Stored items
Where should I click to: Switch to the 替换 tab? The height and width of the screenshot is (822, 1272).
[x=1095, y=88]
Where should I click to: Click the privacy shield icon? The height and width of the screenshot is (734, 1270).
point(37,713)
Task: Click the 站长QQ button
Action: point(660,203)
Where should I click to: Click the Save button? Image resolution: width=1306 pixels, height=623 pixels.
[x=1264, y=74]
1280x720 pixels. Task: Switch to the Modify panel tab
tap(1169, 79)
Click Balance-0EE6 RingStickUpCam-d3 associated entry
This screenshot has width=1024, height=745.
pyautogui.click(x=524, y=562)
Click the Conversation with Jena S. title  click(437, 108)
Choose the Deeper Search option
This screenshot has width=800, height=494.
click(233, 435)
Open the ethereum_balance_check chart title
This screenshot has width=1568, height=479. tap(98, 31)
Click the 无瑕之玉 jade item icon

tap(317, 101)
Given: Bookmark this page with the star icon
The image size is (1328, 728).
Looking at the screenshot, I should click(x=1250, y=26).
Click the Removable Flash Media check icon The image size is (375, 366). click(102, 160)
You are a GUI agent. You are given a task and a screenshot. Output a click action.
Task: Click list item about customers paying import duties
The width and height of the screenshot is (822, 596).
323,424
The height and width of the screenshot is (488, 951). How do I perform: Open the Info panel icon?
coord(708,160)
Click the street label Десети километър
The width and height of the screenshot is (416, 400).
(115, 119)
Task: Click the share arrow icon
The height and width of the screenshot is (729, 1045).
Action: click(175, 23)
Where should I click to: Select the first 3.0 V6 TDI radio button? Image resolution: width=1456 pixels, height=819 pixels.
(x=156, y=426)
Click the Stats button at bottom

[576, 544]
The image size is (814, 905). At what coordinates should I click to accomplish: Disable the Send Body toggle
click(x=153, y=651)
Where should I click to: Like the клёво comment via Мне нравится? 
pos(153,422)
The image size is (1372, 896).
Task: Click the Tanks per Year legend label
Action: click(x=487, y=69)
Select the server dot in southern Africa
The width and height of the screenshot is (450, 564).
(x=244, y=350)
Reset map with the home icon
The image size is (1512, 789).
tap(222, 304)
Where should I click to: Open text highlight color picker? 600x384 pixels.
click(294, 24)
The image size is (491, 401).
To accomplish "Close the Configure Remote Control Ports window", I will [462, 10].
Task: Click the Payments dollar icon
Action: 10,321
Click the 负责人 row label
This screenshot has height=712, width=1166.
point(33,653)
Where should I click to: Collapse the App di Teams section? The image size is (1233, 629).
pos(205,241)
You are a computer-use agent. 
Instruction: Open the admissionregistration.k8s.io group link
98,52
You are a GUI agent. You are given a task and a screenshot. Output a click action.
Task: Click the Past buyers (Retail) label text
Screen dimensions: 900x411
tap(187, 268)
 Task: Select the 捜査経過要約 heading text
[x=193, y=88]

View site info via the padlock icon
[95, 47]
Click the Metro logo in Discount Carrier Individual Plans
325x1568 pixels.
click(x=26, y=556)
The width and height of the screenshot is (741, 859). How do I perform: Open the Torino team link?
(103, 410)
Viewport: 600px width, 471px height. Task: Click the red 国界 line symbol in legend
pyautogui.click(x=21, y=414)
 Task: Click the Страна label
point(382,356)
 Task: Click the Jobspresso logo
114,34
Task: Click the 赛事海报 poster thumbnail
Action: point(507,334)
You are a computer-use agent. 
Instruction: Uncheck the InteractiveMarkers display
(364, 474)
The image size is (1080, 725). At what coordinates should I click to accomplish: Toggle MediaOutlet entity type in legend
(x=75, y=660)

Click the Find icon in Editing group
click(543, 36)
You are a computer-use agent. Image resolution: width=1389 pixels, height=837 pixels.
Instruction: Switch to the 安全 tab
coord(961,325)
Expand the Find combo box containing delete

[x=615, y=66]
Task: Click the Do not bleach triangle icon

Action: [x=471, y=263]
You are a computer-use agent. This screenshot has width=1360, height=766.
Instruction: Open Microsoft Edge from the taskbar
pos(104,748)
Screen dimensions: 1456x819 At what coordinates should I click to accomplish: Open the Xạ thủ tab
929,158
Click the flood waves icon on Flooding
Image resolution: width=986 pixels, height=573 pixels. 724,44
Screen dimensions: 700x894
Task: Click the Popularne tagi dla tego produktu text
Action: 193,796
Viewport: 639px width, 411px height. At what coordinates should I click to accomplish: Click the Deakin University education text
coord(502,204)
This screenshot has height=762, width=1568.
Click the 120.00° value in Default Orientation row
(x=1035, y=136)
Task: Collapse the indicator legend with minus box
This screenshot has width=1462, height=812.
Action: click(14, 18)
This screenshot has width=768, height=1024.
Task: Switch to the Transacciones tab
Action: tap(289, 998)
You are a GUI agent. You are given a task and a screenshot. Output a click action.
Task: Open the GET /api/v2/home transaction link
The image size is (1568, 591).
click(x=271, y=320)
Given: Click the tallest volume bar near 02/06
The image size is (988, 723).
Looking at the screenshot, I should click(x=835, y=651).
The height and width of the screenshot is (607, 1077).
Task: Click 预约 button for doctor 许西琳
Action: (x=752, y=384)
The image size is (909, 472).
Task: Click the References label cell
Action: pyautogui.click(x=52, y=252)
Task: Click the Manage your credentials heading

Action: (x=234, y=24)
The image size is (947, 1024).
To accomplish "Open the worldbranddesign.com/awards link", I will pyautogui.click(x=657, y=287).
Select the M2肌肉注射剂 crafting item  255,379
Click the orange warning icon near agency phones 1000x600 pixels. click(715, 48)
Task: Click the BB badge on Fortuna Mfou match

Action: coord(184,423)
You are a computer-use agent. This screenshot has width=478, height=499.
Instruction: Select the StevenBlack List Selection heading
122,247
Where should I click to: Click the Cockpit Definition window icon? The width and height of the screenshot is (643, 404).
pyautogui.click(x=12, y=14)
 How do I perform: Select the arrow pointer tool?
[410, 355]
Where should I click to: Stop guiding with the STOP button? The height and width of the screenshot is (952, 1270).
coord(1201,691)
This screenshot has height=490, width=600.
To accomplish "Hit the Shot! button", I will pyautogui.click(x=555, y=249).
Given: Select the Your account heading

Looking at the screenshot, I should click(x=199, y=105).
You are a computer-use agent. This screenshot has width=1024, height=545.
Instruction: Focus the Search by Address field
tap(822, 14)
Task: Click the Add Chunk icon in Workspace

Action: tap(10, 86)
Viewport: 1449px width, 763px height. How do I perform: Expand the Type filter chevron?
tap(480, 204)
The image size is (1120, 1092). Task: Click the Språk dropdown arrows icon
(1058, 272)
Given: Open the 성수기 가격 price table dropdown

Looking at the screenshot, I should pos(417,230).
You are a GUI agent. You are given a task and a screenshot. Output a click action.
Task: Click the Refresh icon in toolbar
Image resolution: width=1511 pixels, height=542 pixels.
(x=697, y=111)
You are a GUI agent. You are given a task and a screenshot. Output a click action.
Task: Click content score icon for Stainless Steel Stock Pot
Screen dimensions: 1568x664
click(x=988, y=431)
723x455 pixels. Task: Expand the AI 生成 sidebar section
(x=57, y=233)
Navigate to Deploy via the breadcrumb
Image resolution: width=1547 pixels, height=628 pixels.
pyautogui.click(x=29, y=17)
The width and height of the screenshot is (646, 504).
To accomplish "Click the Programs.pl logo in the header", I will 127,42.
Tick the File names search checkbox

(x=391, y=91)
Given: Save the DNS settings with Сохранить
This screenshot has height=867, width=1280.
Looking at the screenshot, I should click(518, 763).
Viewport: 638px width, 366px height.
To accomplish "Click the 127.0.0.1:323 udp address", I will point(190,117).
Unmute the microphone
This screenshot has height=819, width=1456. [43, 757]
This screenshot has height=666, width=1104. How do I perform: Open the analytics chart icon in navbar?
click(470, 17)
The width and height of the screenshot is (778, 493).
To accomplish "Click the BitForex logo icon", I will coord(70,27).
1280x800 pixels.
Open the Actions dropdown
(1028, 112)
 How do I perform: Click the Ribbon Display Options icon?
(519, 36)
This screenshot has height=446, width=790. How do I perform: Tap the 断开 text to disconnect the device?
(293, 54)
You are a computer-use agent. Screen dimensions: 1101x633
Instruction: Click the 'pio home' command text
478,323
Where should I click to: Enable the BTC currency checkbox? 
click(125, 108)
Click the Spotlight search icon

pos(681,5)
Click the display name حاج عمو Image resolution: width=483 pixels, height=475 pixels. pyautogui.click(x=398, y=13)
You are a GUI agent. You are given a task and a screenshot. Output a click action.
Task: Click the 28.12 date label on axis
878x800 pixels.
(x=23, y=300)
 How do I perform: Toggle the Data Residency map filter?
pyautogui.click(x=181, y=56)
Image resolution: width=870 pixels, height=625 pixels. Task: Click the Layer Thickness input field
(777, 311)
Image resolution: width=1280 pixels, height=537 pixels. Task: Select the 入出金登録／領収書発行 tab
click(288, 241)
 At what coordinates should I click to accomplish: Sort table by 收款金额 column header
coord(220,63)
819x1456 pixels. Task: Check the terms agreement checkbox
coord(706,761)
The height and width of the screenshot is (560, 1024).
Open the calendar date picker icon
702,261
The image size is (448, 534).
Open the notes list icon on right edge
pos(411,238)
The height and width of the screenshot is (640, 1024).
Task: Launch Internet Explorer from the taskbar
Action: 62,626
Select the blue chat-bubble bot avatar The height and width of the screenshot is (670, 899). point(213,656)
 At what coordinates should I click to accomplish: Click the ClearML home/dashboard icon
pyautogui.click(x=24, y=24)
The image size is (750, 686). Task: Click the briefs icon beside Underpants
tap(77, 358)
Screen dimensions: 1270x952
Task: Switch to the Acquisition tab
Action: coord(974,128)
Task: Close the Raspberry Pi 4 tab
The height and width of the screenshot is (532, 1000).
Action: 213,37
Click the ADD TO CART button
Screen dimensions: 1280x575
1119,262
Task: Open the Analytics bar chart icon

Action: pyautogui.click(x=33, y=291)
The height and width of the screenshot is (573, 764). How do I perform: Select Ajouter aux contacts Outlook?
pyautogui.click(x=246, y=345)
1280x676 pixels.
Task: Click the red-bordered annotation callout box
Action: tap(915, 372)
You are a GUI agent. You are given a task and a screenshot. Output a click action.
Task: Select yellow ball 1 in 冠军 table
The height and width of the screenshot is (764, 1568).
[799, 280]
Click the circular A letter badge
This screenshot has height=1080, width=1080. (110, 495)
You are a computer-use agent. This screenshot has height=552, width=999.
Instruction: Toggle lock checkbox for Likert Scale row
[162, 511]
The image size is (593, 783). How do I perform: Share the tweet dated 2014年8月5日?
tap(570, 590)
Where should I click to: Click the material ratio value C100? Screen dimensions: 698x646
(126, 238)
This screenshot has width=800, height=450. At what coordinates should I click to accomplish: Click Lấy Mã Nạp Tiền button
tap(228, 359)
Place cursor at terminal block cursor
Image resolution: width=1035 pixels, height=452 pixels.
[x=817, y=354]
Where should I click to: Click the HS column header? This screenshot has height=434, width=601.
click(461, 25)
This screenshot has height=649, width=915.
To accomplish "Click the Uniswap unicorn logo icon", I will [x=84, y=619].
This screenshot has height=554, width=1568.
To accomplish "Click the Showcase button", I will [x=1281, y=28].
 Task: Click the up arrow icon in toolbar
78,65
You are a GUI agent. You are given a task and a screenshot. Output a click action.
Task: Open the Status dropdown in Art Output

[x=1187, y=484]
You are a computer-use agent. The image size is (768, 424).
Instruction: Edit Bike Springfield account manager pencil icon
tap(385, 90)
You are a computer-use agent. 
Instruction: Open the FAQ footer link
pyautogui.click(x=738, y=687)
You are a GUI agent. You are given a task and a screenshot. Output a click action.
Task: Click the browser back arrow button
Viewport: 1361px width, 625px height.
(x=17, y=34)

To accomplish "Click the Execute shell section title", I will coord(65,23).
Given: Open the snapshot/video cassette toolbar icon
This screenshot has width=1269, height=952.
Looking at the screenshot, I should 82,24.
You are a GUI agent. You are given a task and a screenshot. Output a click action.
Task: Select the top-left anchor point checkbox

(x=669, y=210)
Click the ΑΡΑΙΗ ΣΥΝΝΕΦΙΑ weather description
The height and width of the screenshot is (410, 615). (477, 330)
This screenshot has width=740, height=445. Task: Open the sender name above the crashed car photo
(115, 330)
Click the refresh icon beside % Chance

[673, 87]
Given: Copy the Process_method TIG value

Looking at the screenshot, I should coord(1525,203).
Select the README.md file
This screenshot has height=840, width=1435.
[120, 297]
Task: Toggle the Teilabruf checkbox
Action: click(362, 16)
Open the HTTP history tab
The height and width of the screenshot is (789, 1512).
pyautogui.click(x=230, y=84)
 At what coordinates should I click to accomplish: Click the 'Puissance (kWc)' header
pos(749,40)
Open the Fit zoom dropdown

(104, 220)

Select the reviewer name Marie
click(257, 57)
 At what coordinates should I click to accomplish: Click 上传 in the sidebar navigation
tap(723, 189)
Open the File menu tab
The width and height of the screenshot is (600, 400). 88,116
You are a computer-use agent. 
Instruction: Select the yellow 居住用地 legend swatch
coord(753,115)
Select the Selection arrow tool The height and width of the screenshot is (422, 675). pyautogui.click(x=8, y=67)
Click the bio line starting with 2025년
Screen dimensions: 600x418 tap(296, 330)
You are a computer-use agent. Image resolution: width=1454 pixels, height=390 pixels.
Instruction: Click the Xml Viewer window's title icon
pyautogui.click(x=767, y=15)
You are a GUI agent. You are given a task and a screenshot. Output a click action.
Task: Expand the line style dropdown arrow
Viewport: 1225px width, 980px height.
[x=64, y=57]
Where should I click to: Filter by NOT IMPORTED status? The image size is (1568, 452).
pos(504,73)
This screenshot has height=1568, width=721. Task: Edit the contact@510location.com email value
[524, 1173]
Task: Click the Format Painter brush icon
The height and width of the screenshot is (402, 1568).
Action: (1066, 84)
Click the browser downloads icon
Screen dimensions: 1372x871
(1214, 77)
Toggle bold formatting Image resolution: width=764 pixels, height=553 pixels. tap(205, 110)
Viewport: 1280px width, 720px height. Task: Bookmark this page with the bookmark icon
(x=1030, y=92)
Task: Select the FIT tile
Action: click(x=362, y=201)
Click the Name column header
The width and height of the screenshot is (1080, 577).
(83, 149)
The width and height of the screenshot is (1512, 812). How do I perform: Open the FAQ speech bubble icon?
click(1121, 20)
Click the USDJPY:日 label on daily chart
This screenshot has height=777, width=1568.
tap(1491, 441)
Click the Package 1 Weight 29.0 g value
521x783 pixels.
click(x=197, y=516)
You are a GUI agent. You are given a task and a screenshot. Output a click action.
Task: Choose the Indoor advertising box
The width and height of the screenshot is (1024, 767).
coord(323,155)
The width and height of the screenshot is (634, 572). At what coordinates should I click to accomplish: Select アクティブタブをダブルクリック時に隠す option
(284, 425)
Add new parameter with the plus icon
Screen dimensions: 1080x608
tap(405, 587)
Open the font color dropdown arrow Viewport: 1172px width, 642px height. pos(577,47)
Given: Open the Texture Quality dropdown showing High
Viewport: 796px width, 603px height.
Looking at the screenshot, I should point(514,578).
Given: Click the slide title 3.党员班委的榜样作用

--- WORK INSTRUCTIONS ---
Go line by line through the data and copy any that contain "computer".

--- YOUR SOLUTION ---
You are a computer-use agent. 
You are a computer-use agent. 
You are a computer-use agent. Image resolution: width=1389 pixels, height=837 pixels.
You are a computer-use agent. This screenshot has width=1360, height=766.
You are a computer-use agent. This screenshot has width=478, height=499.
You are a computer-use agent. This screenshot has width=1024, height=545.
You are a computer-use agent. Screen dimensions: 1101x633
You are a computer-use agent. This screenshot has height=552, width=999.
You are a computer-use agent. The image size is (768, 424).
You are a computer-use agent. 
You are a computer-use agent. 
You are a computer-use agent. Image resolution: width=1454 pixels, height=390 pixels.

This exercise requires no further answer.